RECORD EXCERPTS -
_____
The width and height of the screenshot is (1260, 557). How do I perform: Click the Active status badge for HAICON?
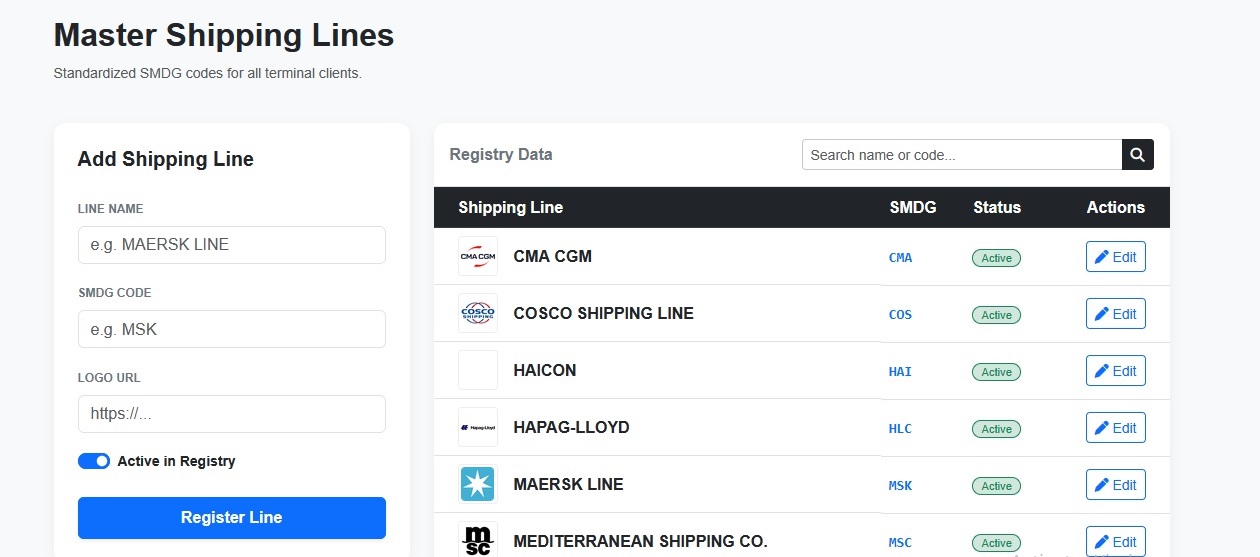[x=996, y=372]
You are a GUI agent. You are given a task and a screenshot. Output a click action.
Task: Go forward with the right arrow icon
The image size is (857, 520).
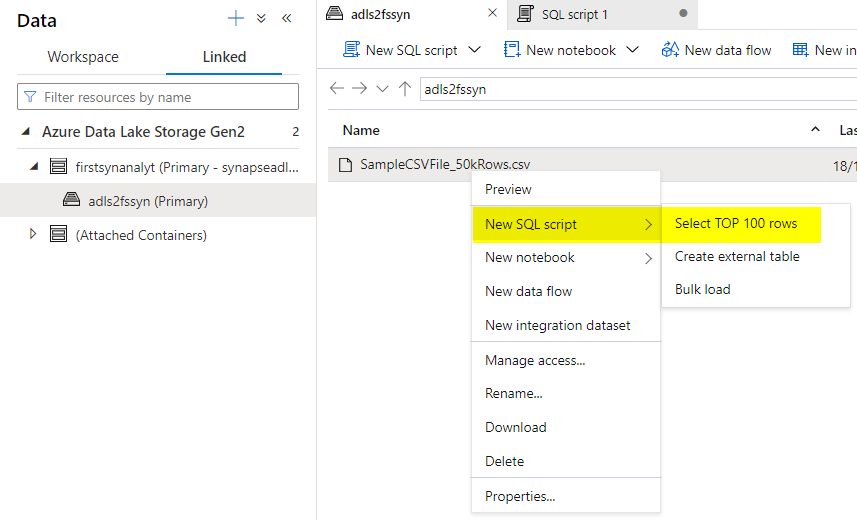click(x=359, y=88)
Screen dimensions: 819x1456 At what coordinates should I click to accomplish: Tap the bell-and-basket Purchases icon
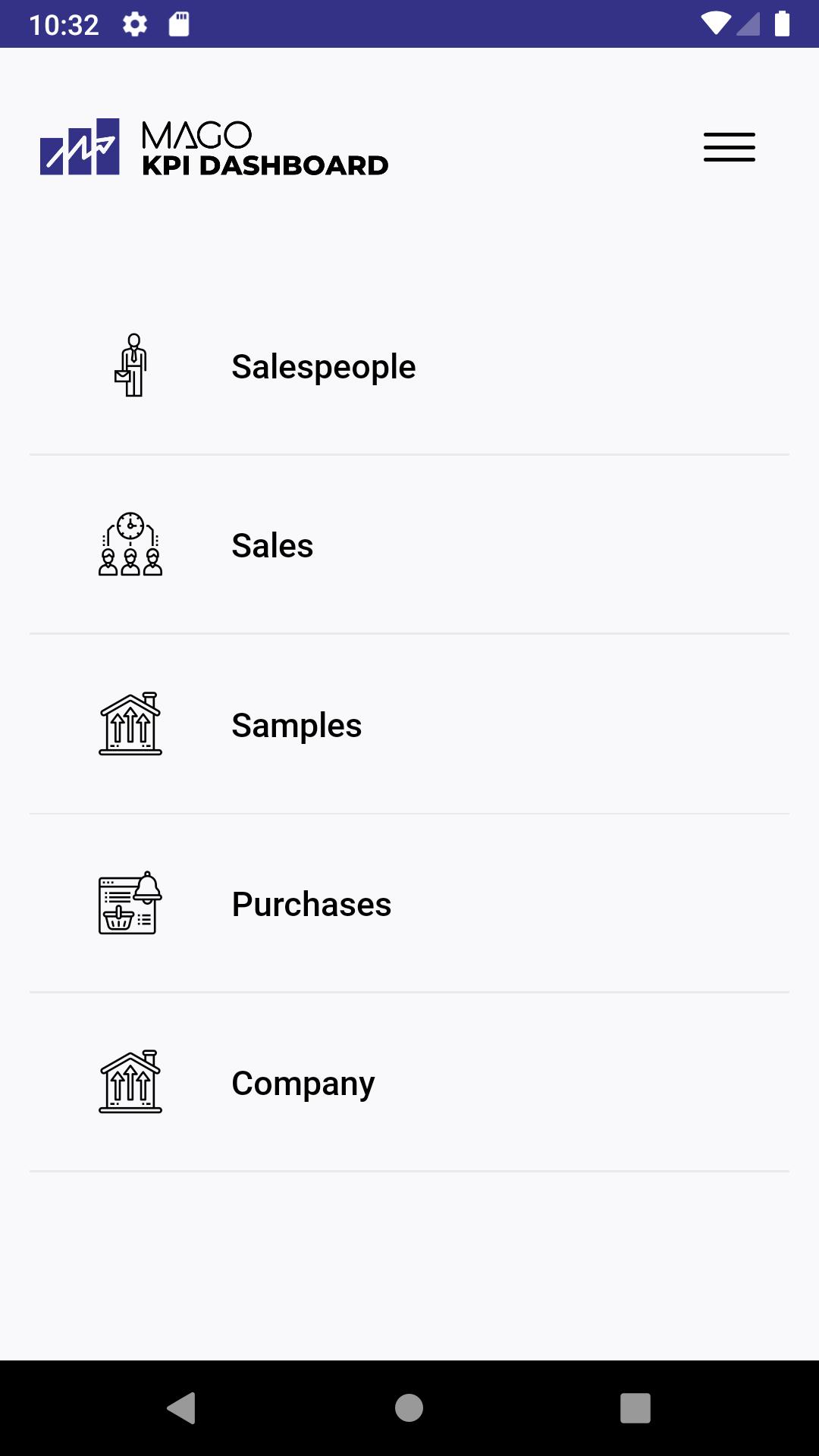130,902
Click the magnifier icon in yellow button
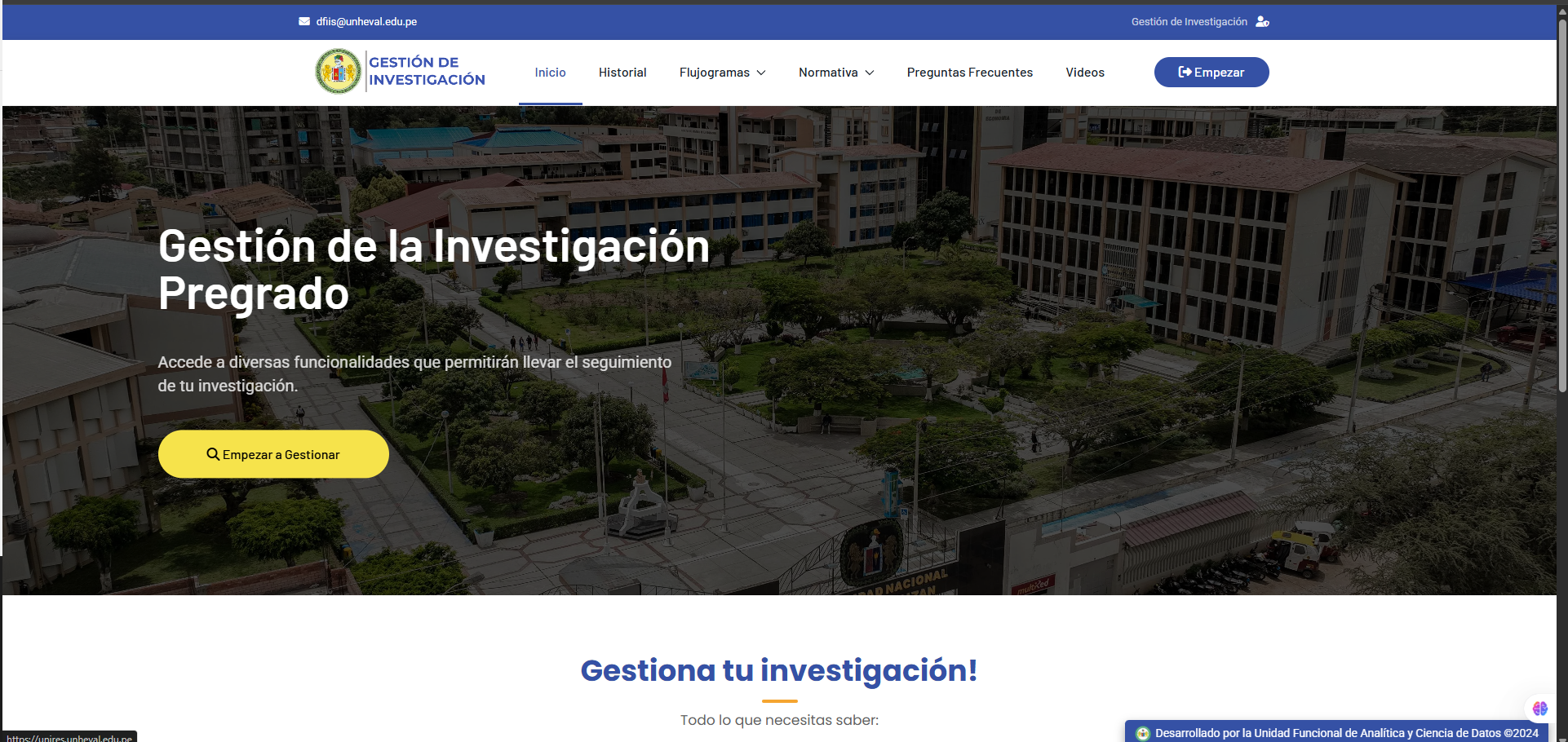This screenshot has width=1568, height=742. coord(213,454)
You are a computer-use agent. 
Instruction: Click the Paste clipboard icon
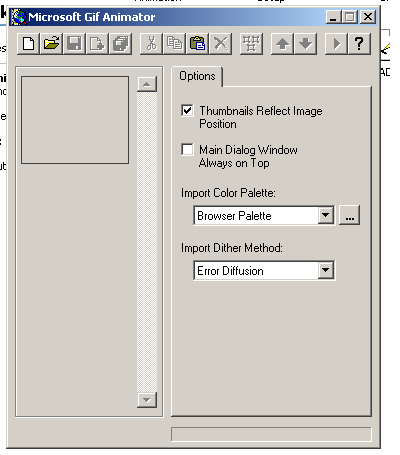click(x=197, y=44)
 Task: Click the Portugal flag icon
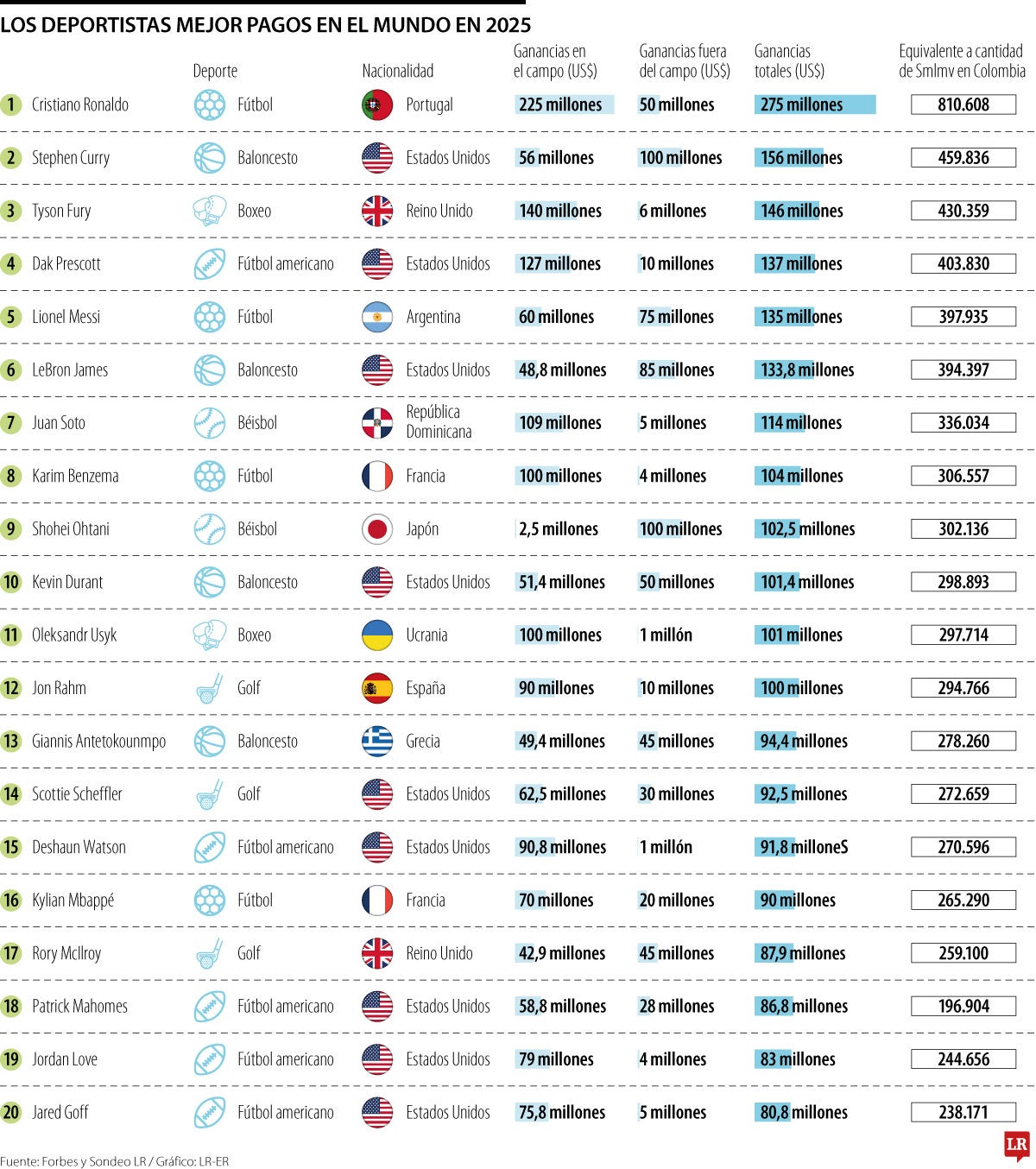point(377,105)

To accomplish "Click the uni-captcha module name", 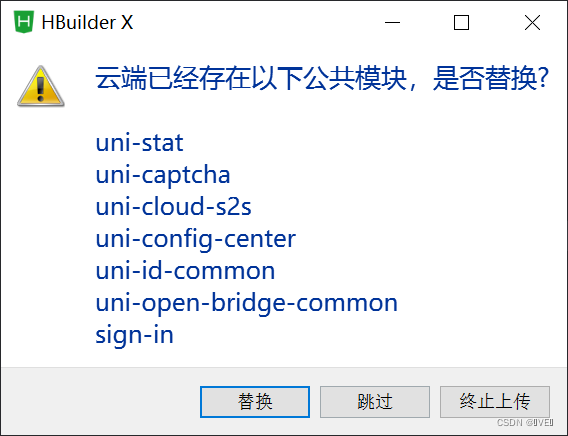I will 163,176.
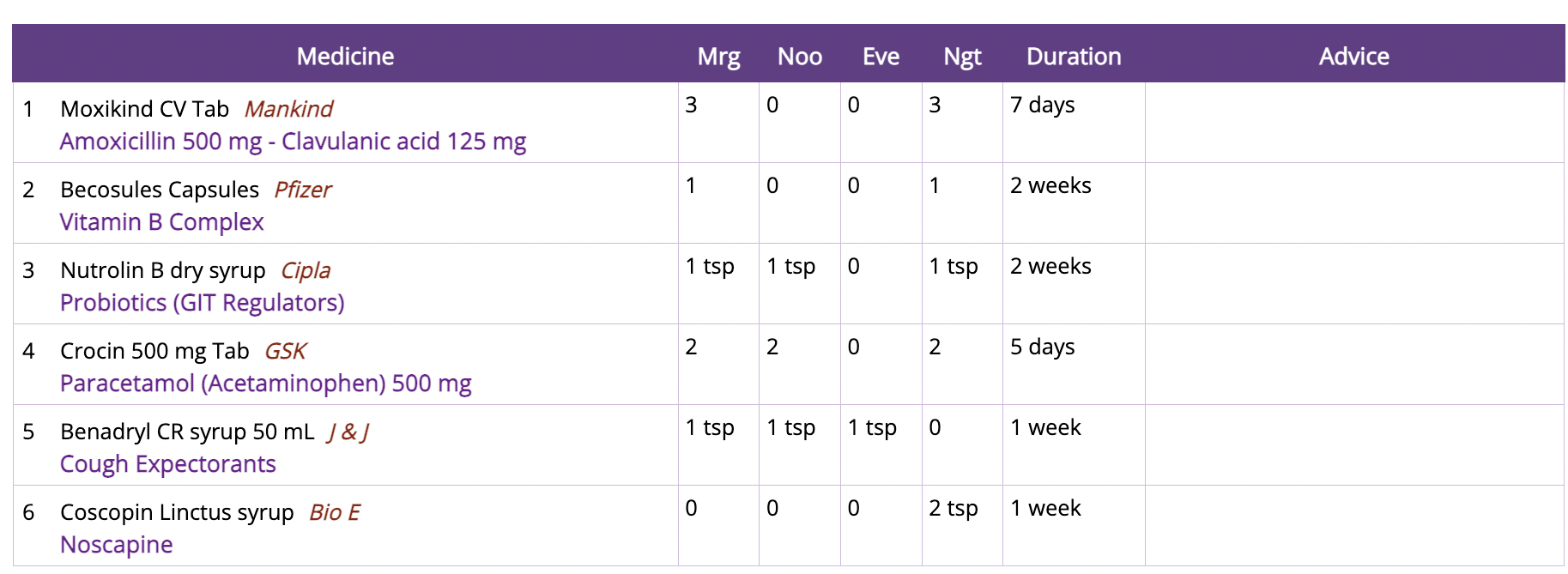This screenshot has height=574, width=1568.
Task: Click the Duration column header
Action: click(x=1073, y=57)
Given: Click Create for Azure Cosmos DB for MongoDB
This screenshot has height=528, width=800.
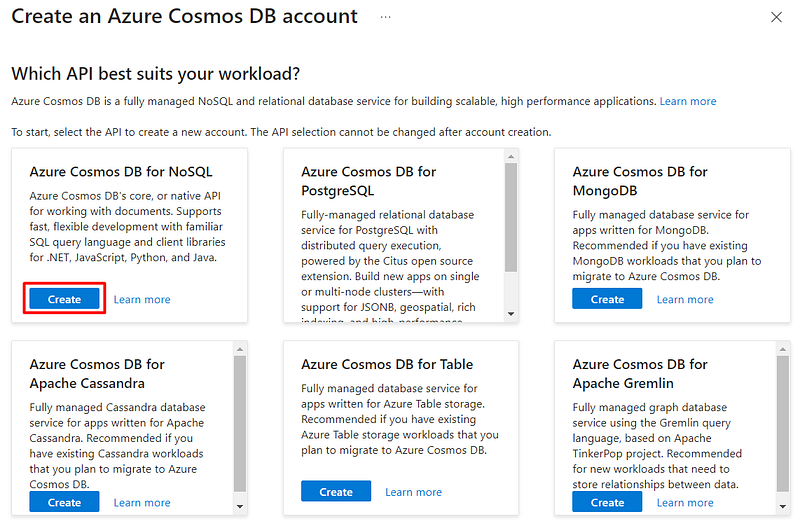Looking at the screenshot, I should 607,299.
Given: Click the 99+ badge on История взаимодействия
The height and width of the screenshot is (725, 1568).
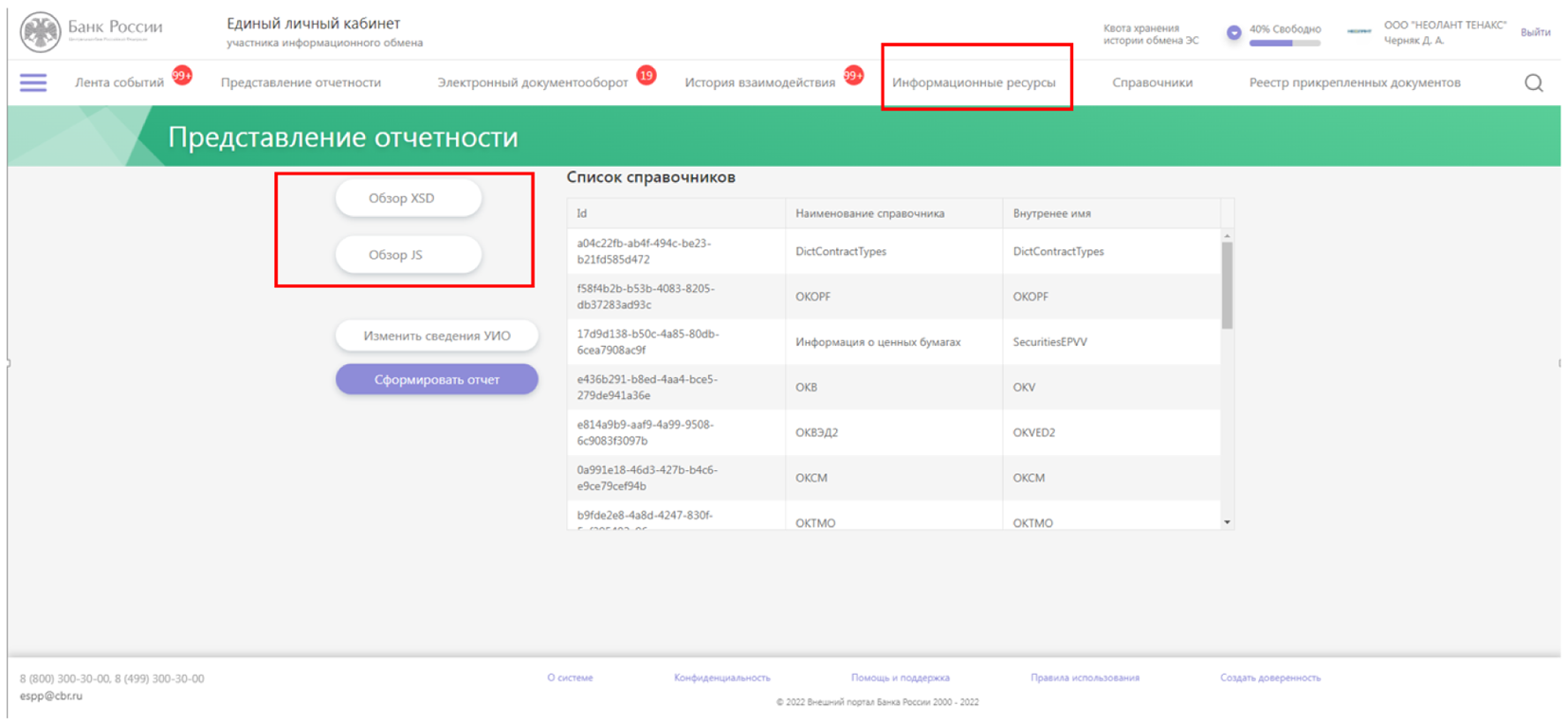Looking at the screenshot, I should 853,76.
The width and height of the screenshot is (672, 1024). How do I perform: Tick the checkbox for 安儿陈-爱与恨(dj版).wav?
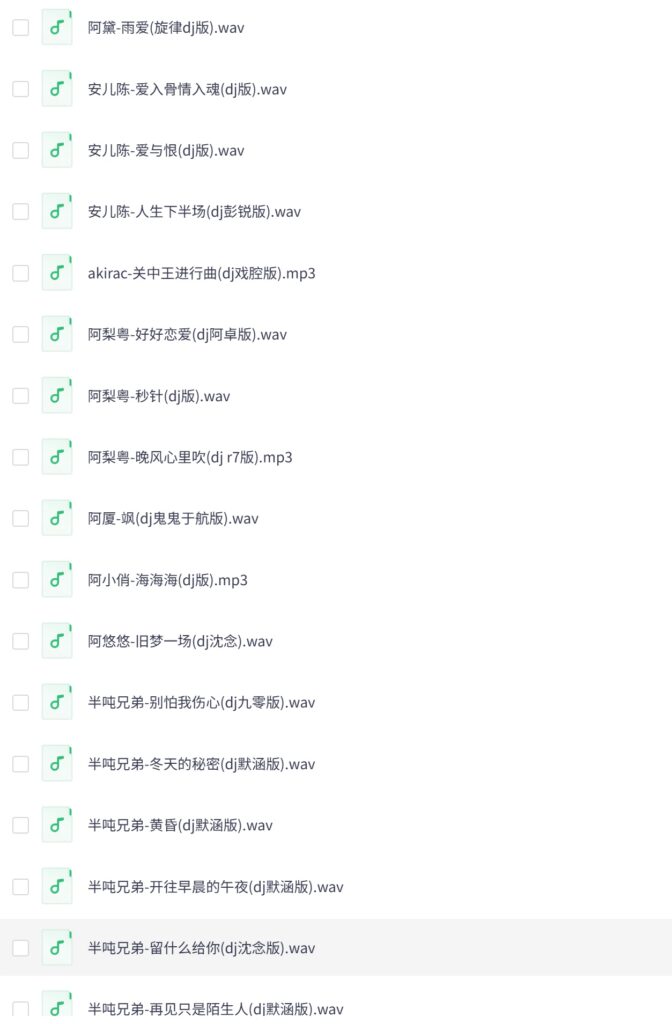(x=20, y=151)
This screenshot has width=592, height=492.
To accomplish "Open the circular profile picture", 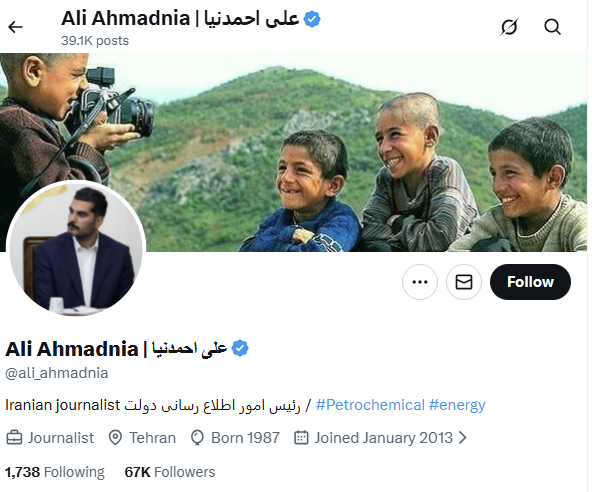I will [x=76, y=248].
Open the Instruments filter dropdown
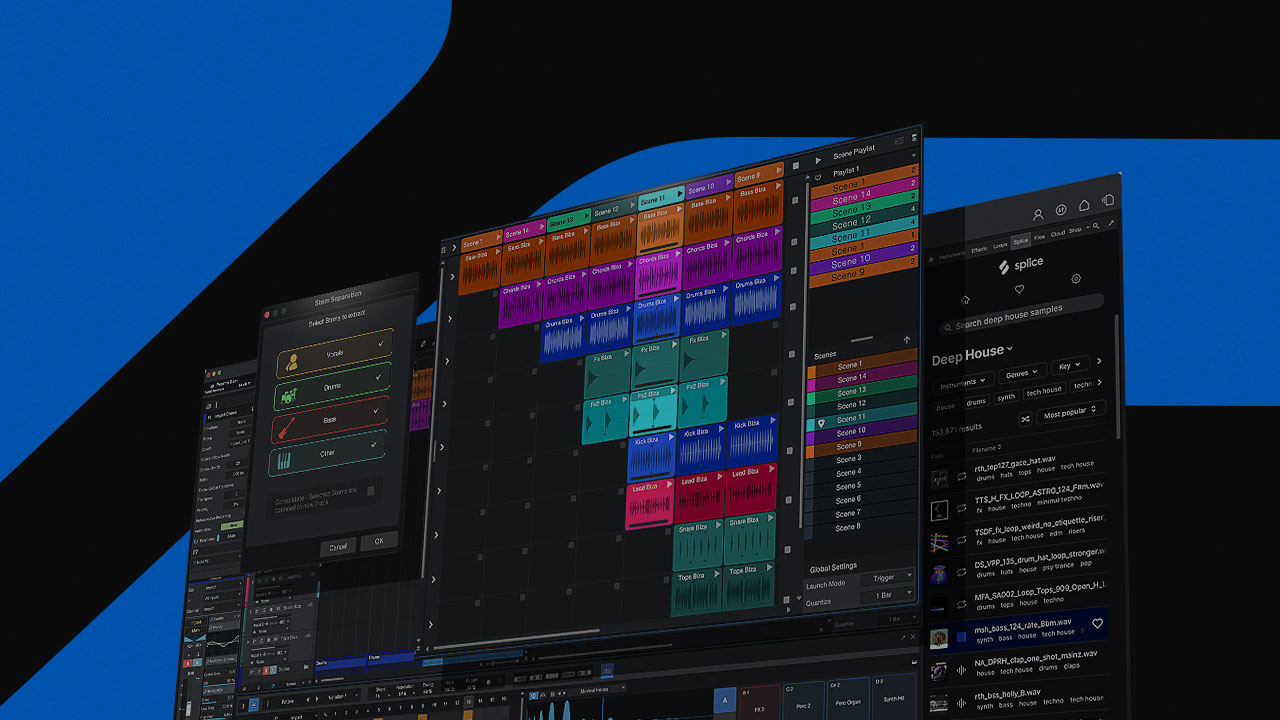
_____
WHAT THE TASK REQUIRES - In the entries above, which lines hold the word "agent"? Copy them out.

RESULT -
You are a GUI agent. You are given a task and a screenshot. Output a click action.
You are a computer-use agent. 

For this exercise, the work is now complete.